In the past, Selina knocks Joker’s lights out. In the present, Joker reminds her that they’ve been here before and that he’s awaiting his death. She picks up a candy cane and contemplates beating his brains in.
In the future, Helena physically strikes back at her mother. Before Selina continues the fight, she tells her daughter that Bruce Wayne was a sad man and she never told him the truth because she wanted him to be happy. Selina then tells her that Joker was all just an act. He wasn’t insane. He was just a sad man looking for applause, and he chose the side of the homicidal killer to get the attention he so desperately craved.
In the past, Selina tells Joker the same thing she tells Helena in the future, that he isn’t like the other villains. He’s not insane, nor is he ruled by deep pain, like she is. In the present, Catwoman is about to kill Joker when Batman interrupts her.
Helena pushes back at Selina in the future, asking what this information changes. Selina tells her that Bruce asked her only one thing, and she obliged. It’s a debt that he owes her, and it’s why she took the Joker’s life.
“The two of you. It’s the same thing. Asking me the same question. You have a life, Selina, why won’t you give it to me?” Selina says to Joker in the past, which resonates with what she tells her own daughter in the future.
Analysis: Artist Clay Mann returns to the series with Batman/Catwoman #10, and his return is nothing short of absolutely beautiful, moving, and awe-inspiring. The way that Mann juggles the three different time periods is admirable, flowing fluidly from one moment to another with a crash through a window, a repeat of dialogue, or framing of familiar characters in similar situations once again. It’s incredible, and it makes this issue one of this series’ best thus far.
With Mann and writer Tom King working together again, the poetic resonance that these two have created together since working on the main Batman title is back, and it is truly a one-of-a-kind experience for readers to meditate on. It’s emotional and moody, and it transcends the genre in a way that feels literary with a capital “L.”
King similarly brings the theme back into focus that has been touched upon throughout Batman/Catwoman. Her break with Joker is fully revealed in her realization that he was just using her, coaxing her, because he wants to get at Batman. Like Batman, Joker is just a sad, sane man who chooses to act crazy and unhinged. But he’s not.

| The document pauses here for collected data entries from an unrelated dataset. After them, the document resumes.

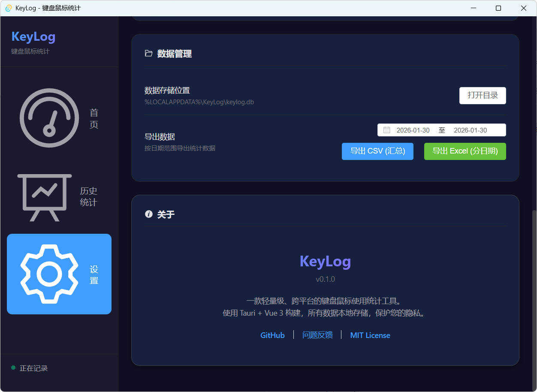Image resolution: width=537 pixels, height=392 pixels.
Task: Open the GitHub link
Action: pos(272,335)
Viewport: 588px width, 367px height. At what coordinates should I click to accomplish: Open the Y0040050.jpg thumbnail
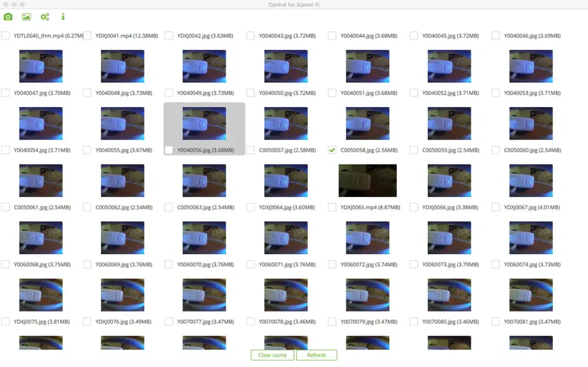point(286,124)
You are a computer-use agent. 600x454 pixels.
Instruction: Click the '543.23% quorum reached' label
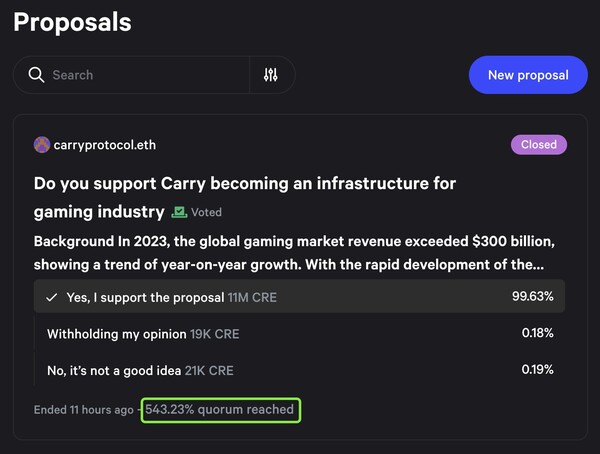click(x=220, y=409)
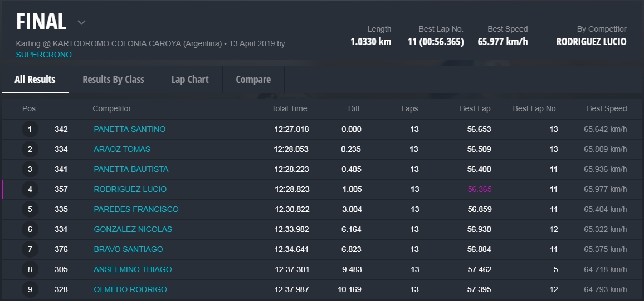Click the position 9 circle badge
This screenshot has width=644, height=301.
30,290
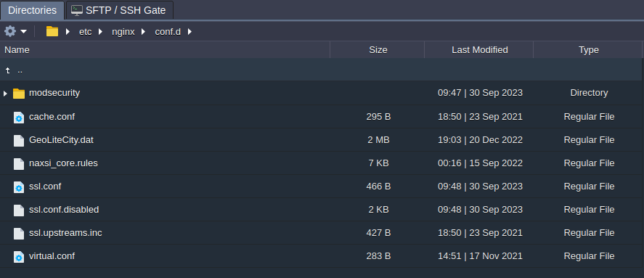The image size is (644, 278).
Task: Switch to the Directories tab
Action: (33, 10)
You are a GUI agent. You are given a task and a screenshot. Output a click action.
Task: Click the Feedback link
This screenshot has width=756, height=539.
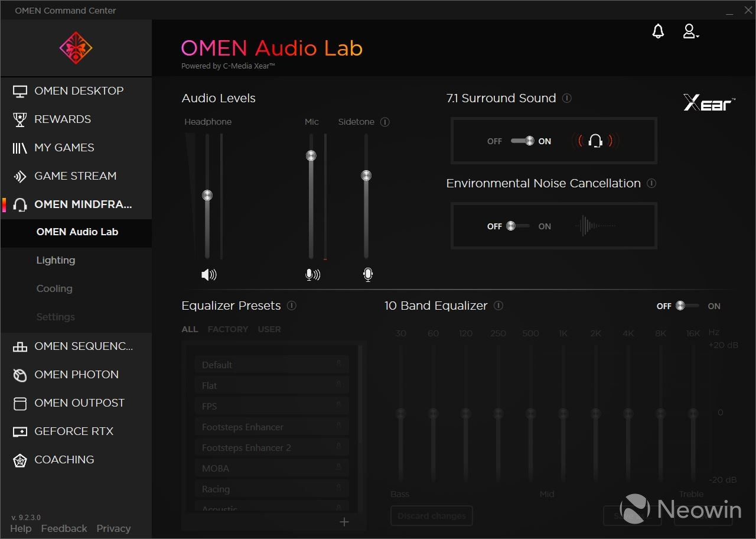(64, 528)
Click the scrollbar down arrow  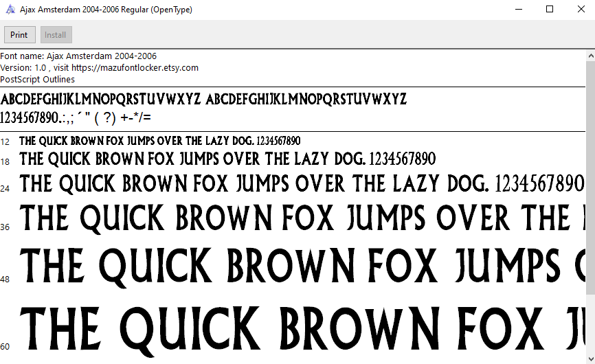[x=590, y=359]
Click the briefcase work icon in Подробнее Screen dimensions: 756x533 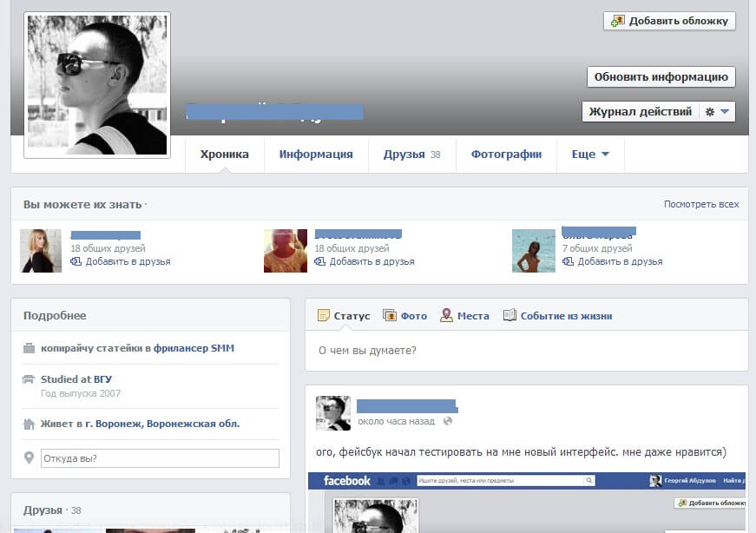click(29, 349)
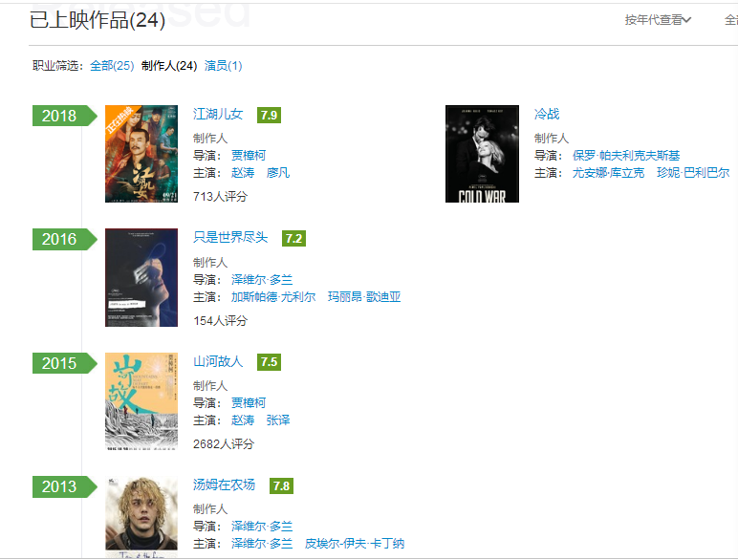Open the 只是世界尽头 poster thumbnail
Viewport: 738px width, 560px height.
pos(141,278)
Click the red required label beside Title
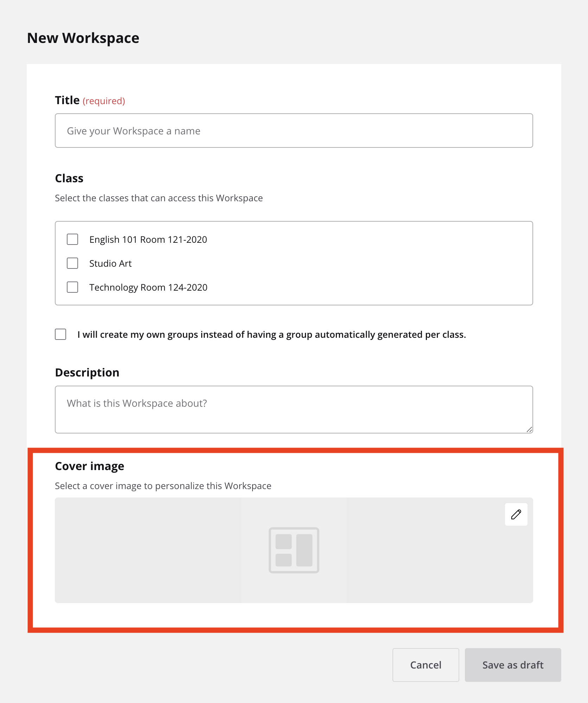 point(104,101)
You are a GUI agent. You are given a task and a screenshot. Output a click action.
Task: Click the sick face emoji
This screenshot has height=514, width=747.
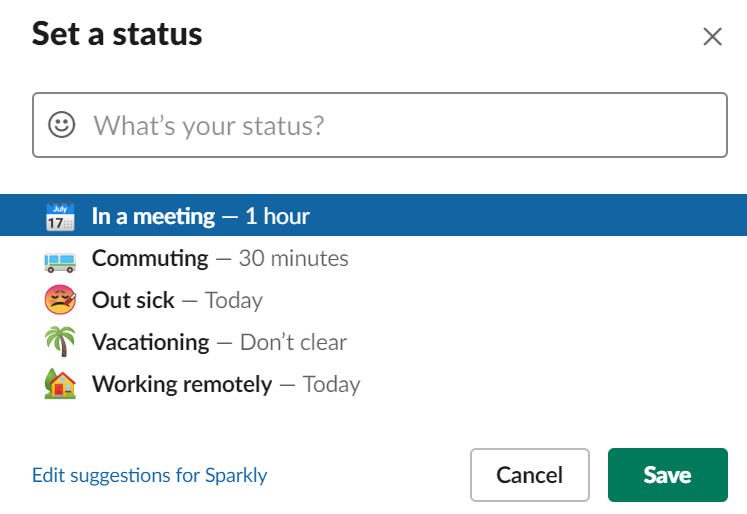tap(60, 300)
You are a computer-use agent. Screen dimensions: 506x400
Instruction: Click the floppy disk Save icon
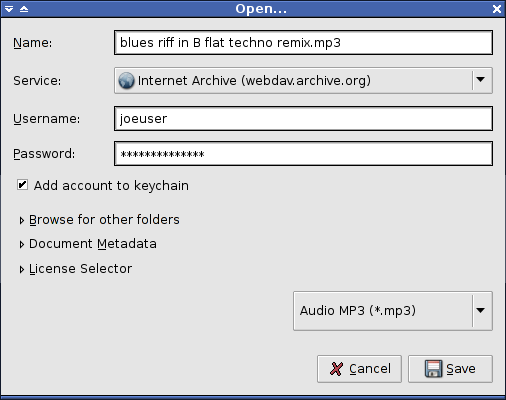click(x=433, y=369)

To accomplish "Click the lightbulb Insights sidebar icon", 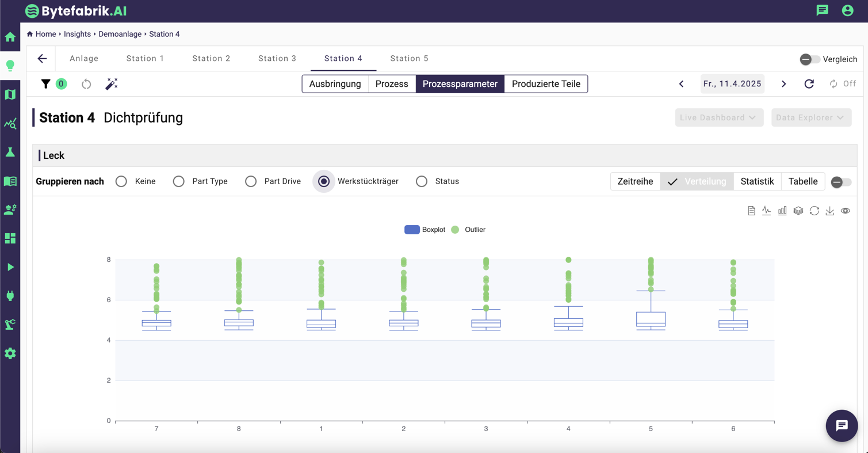I will coord(10,66).
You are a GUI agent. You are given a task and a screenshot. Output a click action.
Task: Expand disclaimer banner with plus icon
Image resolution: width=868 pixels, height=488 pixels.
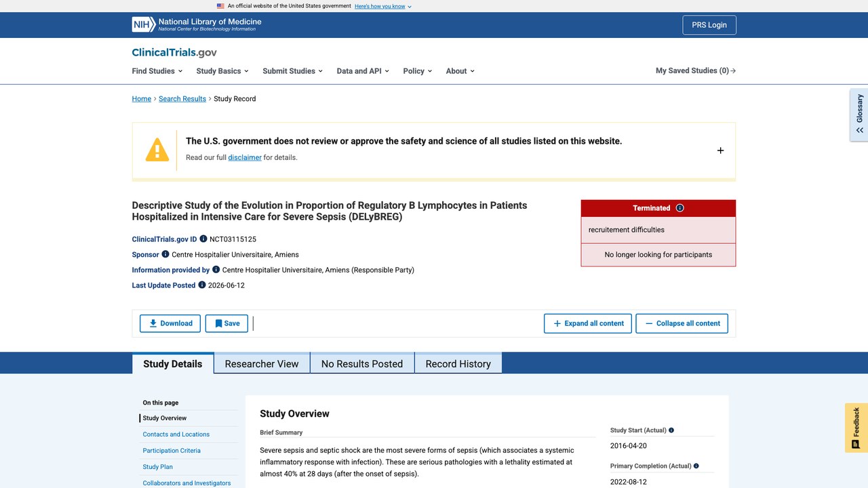(720, 150)
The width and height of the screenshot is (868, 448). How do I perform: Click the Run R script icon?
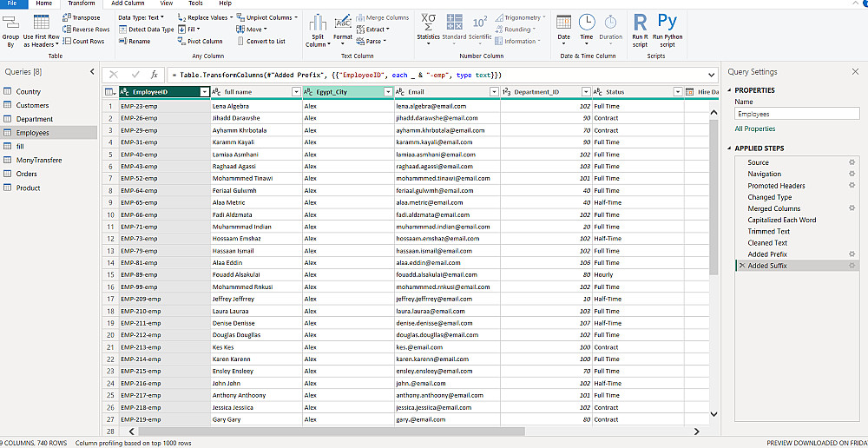coord(640,23)
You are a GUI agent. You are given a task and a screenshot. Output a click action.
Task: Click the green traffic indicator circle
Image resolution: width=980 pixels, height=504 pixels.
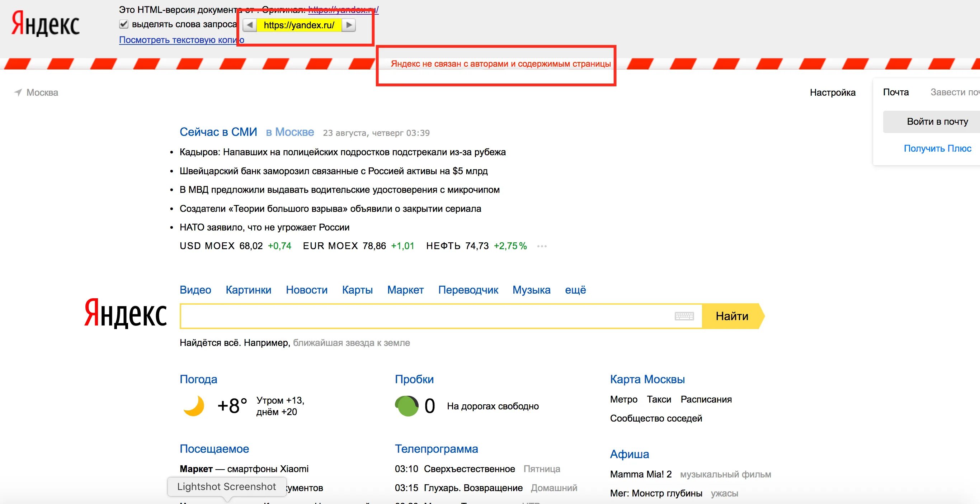pyautogui.click(x=407, y=406)
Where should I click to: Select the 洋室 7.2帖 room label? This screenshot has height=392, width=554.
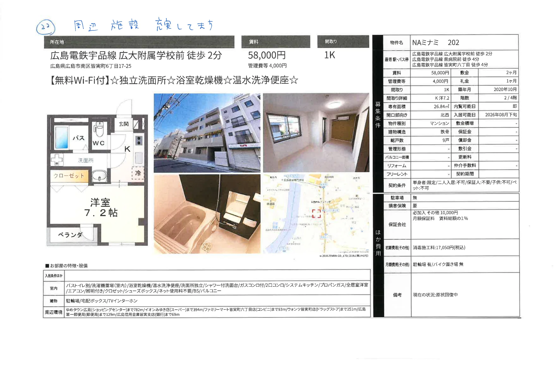pos(101,207)
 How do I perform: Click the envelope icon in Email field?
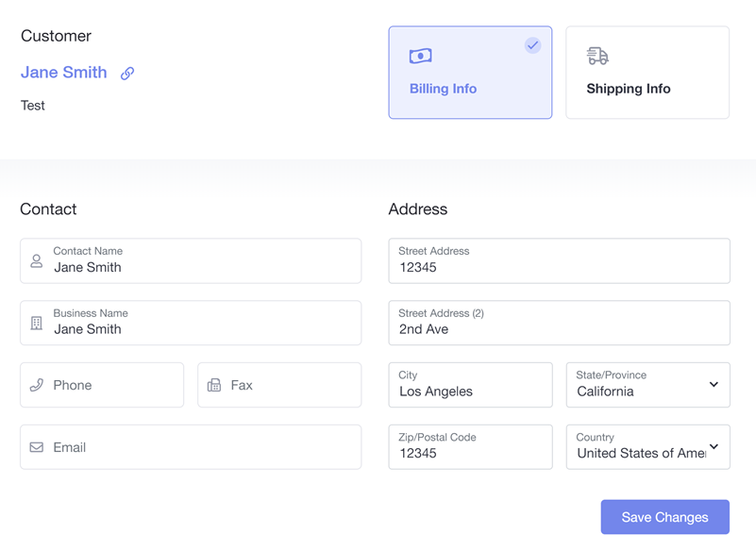pos(37,447)
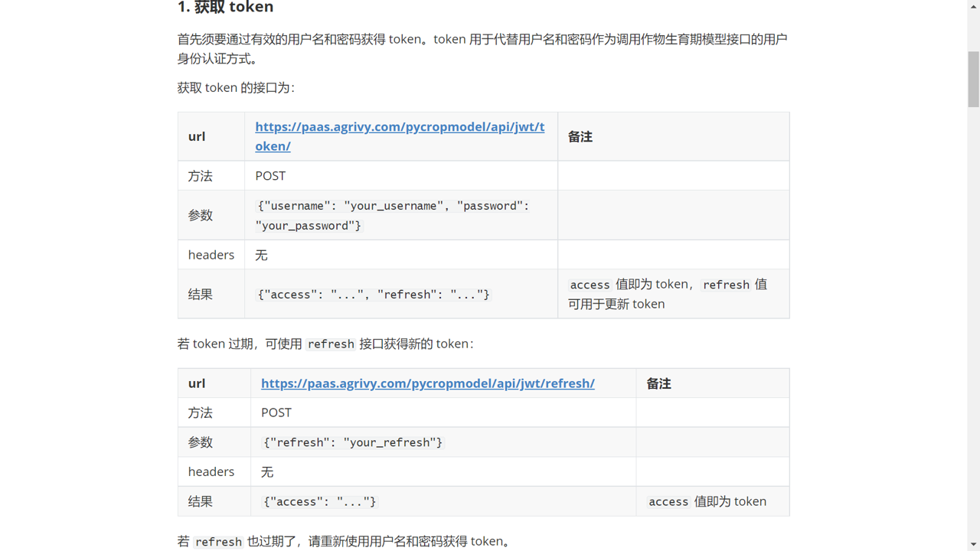This screenshot has height=551, width=980.
Task: Click inline refresh code in the last paragraph
Action: (218, 542)
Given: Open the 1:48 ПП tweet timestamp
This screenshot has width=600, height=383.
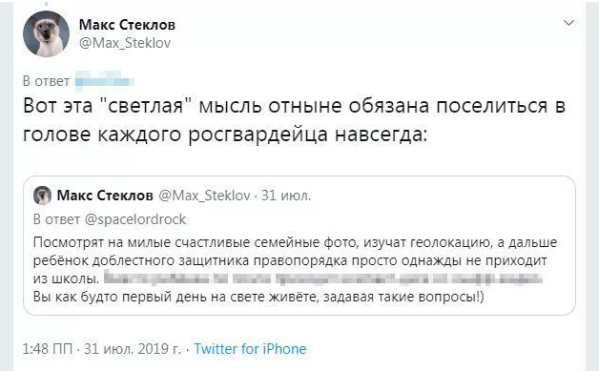Looking at the screenshot, I should click(x=47, y=349).
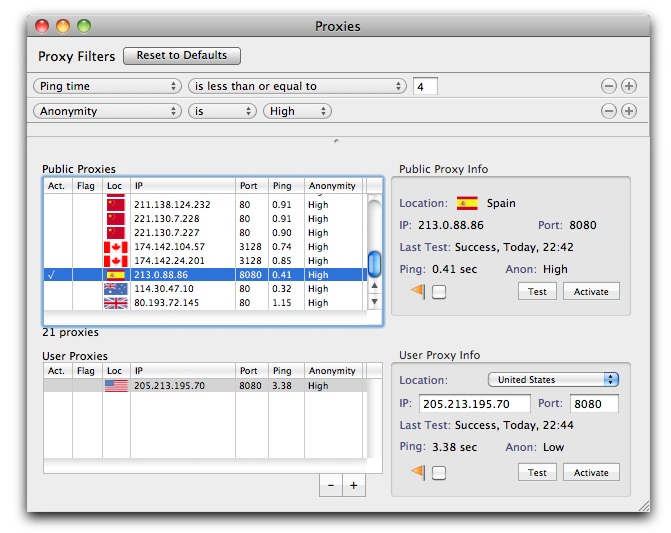This screenshot has width=671, height=533.
Task: Open the 'is less than or equal to' dropdown
Action: click(x=297, y=86)
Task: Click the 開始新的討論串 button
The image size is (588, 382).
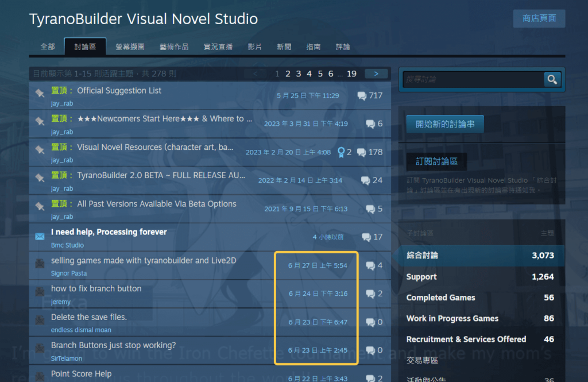Action: pyautogui.click(x=445, y=124)
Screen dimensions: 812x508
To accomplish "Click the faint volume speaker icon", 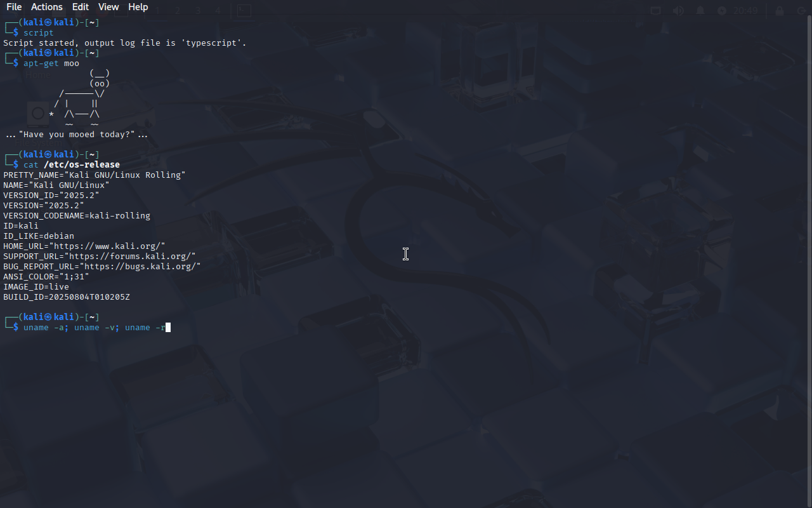I will 678,11.
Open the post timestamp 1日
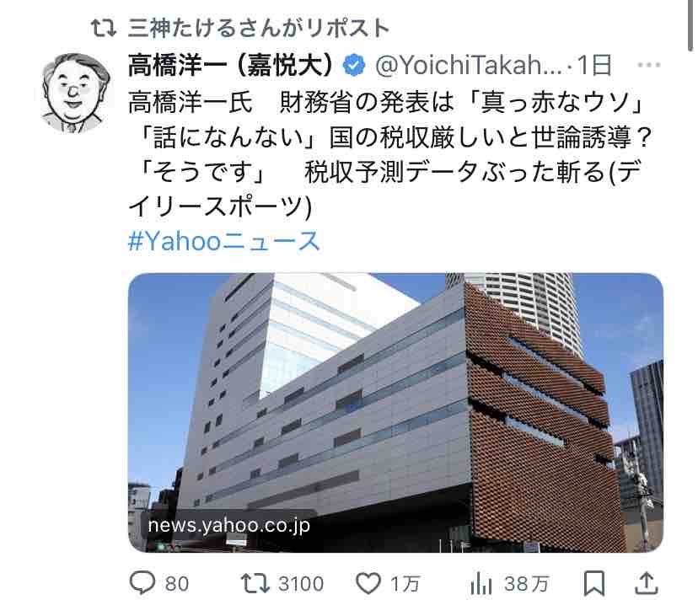Image resolution: width=698 pixels, height=616 pixels. (594, 66)
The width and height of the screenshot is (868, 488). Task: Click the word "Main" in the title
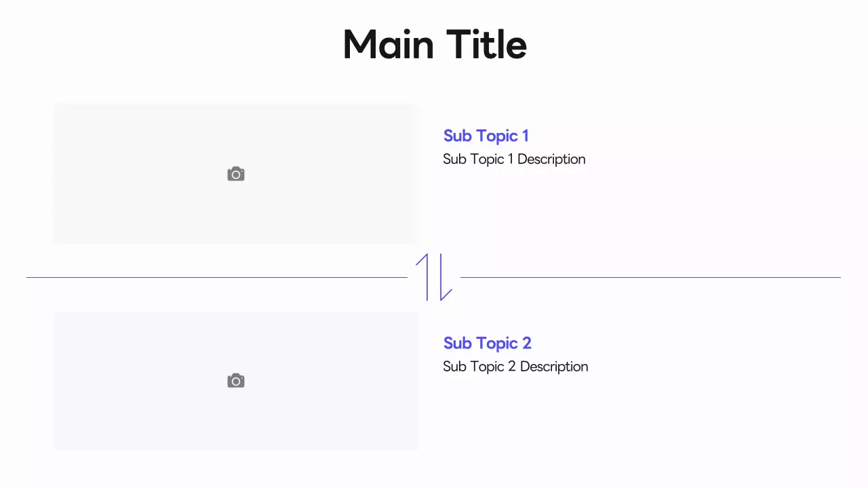point(388,45)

Joker just wants attention, and his friendship with Catwoman is merely a means to further get that attention. This is consistent with the characterization Tom King and Clay Mann gave Joker in Batman #48 and Batman #49.
This series has grappled with Selina’s identity first and foremost, and in Batman/Catwoman #10, readers are reminded that she’s firmly in the middle of a tug-of-war between Joker and Batman as well as Batman and her own daughter. Selina’s life was one born of struggling and fighting to survive, whereas Bruce and Helena’s lives were born of privilege. Because of this, they can’t fully know her and understand where she’s been. She can’t live in a black and white world like Batman and Batwoman, and it frustrates her that both her husband and her child would dare to act like they do understand that part of her.
Despite Selina’s apparent sailor mouth, King is getting at a deeper issue that people struggle with every day. As people living in the world, there are many of us who subject others to our own moral codes, and it’s easier to enforce morals when you’ve been in fewer situations that have challenged those morals because you needed to survive. In this way, Batman/Catwoman is transcendent, and it should be applauded for trying to approach complicated issues and tell them in a way that resonates on a deeper level.
Editor’s Note: DC Comics provided TBU with a copy of this comic for review purposes. You can find this comic and help support TBU in the process by purchasing this issue digitally on Comixology through Amazon or a physical copy of the title through Things From Another World.
Batman/Catwoman #10
Overall Score
4.5/5
Batman/Catwoman #10 zeroes in on its focus on Catwoman and her struggle with identity, and in doing so, reminds us of why this series is exceptional.